Pete Thompson was very jealous of me because I was the only one in the whole class who was not the subject of interest from, you know, girls. He was, by his own account, inundated with propositions. We shared houses after school. I became his chauffeur. He now manages my wallet.
I fell in love with Bridget Whitelaw soon after my arrival. She fell into toleration of me. I would fawn at her feet like one of Aphrodite's minions. To be in her presence was to float on a cloud. Years passed. I was in her presence just a month or two before she died. Alas, because of her condition she had no memory of those heady Telopea days. Her piercing intelligence lives on in her children, some of whom I see in the summer when they come to the family beach house. She remains my muse.
The inimitable Peter Murphy and I sit on the edge of a Marine Park on the South Coast and lament our failure to seduce the sirens of the school. The fact that we both live alone after forty plus years is testament to the wisdom and judgement shown by those very sirens at such an early age when our clumsy advances were brushed aside.
The deepest and abiding gift of that time however was the sense of elation at being let loose in a sea of creativity. There were myriad currents and every one of them was filled with genius.
The intellectual current was dominated by women and my attempts at surfing it resulted in my deserved role of subservience to the doyennes of cultured analysis. Names like Scollay, Falk and Storey leap at me from the recesses of my memory.
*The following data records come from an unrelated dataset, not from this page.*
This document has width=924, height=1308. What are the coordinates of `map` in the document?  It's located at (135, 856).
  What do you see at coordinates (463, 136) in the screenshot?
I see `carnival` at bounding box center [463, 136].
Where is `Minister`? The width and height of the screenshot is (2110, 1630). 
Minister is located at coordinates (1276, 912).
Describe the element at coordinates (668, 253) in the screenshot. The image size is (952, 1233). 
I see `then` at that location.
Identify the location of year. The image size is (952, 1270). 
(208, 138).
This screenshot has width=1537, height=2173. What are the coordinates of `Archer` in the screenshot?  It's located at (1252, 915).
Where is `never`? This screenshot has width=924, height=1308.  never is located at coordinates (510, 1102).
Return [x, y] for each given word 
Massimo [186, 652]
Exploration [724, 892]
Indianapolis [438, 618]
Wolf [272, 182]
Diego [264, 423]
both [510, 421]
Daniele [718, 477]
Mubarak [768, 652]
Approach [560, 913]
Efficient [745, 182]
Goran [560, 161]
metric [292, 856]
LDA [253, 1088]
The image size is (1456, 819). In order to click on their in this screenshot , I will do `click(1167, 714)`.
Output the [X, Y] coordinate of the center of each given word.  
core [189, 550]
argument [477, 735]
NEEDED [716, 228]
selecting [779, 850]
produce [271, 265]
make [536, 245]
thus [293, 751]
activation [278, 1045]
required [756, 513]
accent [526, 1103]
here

I could never compete in the sporting environment where excellence was a byword. The best rowers, hockey players, footballers, tennis players gathered in that place and the males among them would strut their stuff at lunch time on the oval, kicking a football from end to end. MacDonald ruled. McAppion, Duffy, Vanderglas, Engledow and Bain thought that they should have. Yeats and I sensibly sat under the trees, me smoking Viscount cigarettes, he planning his conquest of the beautiful Jennifer Hendy. Escape was readily available in the Pollard motor car. Was there a Rudowski car as well, or was that the Pollard car?
There were artists and musicians. Ian Kerr rivaled Victor Borge with his errant pianism during assemblies. Slater, Ploy and Rabbit Wright introduced me to Otis Redding and BB King which could be ordered through Bourchier's dad's music store. Barnes taught me the art of gate crashing Grammar girls' parties. Deane ensured that I didn't lose my way, and kept me sweet with the intelligentsia.
What greater education can a school offer to an errant ne'er do well? As I soar on the eddies of nostalgia I wonder what happened to those other ninety or so people with whom I lived through those two special years.